For my first task, I decided to rewrite some of my simpler javascript code
into Coffeescript just to get a feel for it. Initially, the things that had
initially repulsed me were somewhat irritating:

* The lack of parenthesis and brackets - I doubted that it would be possible to maintain code readability without them

* The reliance on indentation

* The overall "strangeness" of the appearance of coffeescript code (to someone with a predominantly java background)

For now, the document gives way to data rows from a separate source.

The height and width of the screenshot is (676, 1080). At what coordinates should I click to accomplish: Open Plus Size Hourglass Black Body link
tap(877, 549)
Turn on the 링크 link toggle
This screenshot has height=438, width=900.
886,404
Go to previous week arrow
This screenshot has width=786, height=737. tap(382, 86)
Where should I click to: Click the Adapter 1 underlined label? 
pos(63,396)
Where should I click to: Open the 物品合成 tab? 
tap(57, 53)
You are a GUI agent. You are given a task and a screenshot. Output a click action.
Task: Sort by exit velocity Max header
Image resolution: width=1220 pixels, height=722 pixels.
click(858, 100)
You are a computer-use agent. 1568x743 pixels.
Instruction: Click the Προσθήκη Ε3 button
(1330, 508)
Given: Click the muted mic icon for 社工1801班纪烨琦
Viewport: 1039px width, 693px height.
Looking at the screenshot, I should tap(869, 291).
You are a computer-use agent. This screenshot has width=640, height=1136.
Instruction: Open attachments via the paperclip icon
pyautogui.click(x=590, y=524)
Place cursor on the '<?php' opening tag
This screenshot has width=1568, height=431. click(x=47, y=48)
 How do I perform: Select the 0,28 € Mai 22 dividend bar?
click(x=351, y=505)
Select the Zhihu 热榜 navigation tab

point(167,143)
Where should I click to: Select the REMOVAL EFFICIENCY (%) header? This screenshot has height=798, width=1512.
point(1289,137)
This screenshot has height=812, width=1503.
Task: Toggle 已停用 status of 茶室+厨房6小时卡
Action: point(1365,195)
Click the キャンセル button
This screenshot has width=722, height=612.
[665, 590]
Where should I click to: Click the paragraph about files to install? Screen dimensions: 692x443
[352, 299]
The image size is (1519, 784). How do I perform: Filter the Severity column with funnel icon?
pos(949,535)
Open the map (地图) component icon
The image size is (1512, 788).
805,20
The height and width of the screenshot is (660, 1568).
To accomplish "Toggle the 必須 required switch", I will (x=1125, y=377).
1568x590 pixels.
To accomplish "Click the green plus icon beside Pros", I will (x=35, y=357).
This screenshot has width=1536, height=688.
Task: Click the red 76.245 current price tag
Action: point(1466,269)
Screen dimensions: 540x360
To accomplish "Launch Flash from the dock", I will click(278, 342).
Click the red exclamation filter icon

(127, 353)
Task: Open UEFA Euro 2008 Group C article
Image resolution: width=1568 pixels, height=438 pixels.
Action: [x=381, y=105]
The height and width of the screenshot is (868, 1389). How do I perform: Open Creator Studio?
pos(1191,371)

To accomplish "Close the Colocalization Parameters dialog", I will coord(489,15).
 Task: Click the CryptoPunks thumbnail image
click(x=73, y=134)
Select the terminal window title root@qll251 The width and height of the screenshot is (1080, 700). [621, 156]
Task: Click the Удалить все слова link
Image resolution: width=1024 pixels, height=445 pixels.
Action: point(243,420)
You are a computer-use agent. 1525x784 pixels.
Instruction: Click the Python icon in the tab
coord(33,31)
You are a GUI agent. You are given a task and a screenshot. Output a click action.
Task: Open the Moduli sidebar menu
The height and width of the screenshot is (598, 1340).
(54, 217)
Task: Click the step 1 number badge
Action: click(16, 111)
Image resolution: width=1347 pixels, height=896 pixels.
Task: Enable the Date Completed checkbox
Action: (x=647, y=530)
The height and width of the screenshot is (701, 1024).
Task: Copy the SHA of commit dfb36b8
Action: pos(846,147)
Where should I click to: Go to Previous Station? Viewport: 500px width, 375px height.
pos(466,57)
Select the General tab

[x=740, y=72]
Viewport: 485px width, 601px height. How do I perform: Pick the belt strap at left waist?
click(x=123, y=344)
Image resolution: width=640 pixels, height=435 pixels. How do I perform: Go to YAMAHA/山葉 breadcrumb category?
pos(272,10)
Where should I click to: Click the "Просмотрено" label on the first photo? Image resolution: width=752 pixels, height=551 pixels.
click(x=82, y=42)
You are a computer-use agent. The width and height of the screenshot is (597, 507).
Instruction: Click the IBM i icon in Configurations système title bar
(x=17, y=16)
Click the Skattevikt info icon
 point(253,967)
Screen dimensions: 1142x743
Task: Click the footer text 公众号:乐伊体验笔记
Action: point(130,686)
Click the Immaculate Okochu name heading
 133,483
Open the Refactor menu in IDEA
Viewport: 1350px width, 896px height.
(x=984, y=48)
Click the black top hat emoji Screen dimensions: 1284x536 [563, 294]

Here's the thing though. All of those objections are only surface deep. Once I
actually started to code in Coffeescript, I found that I became completely
comfortable with the syntax. As a matter of fact, I don't think that I could
ever go back to conventional javascript again. Especially because I would lose
(among other things):

* An elegant syntax for writing classes using javascript

* List comprehensions

* Elegant string interpolation (it's the little things that count)

It is easy to be skeptical about coffeescript if you natural lean away from
things that are surrounded by hype, but, take it from me, coffeescript really
is an extremely valuable tool that no web developer should be without. It is
more than just a way to write pretty javascript. It is a powerful, flexible,
and elegant language in its own right. Don't be turned off by its syntax, give
it a try today!

------
collint
"Just like JavaScript but nicer to type." was a decent pitch to make
CoffeeScript sound safe. But it's become so much more. And you get past the
simplicity of that pitch quickly if you use CoffeeScript earnestly.

Going through the Table of Contents on <http://jashkenas.github.com/coffee-
script/> I've picked out the features of CoffeeScript that make it a different
beast than just a JavaScript without warts.

* Lexical Scoping and Variable Safety * Conditional Assignment * Splats * Comprehensions * Everything is an Expression (&implicit return) * The Existential Operator * Classes, Inheritance, and Super * Destructuring Assignment * Function binding * Chained Comparisons * Extended Regular Expressions

This is beyond a simple sweetener for your JavaScript code. Yes, you could
write your JavaScript like you write your CoffeeScript, but you wouldn't.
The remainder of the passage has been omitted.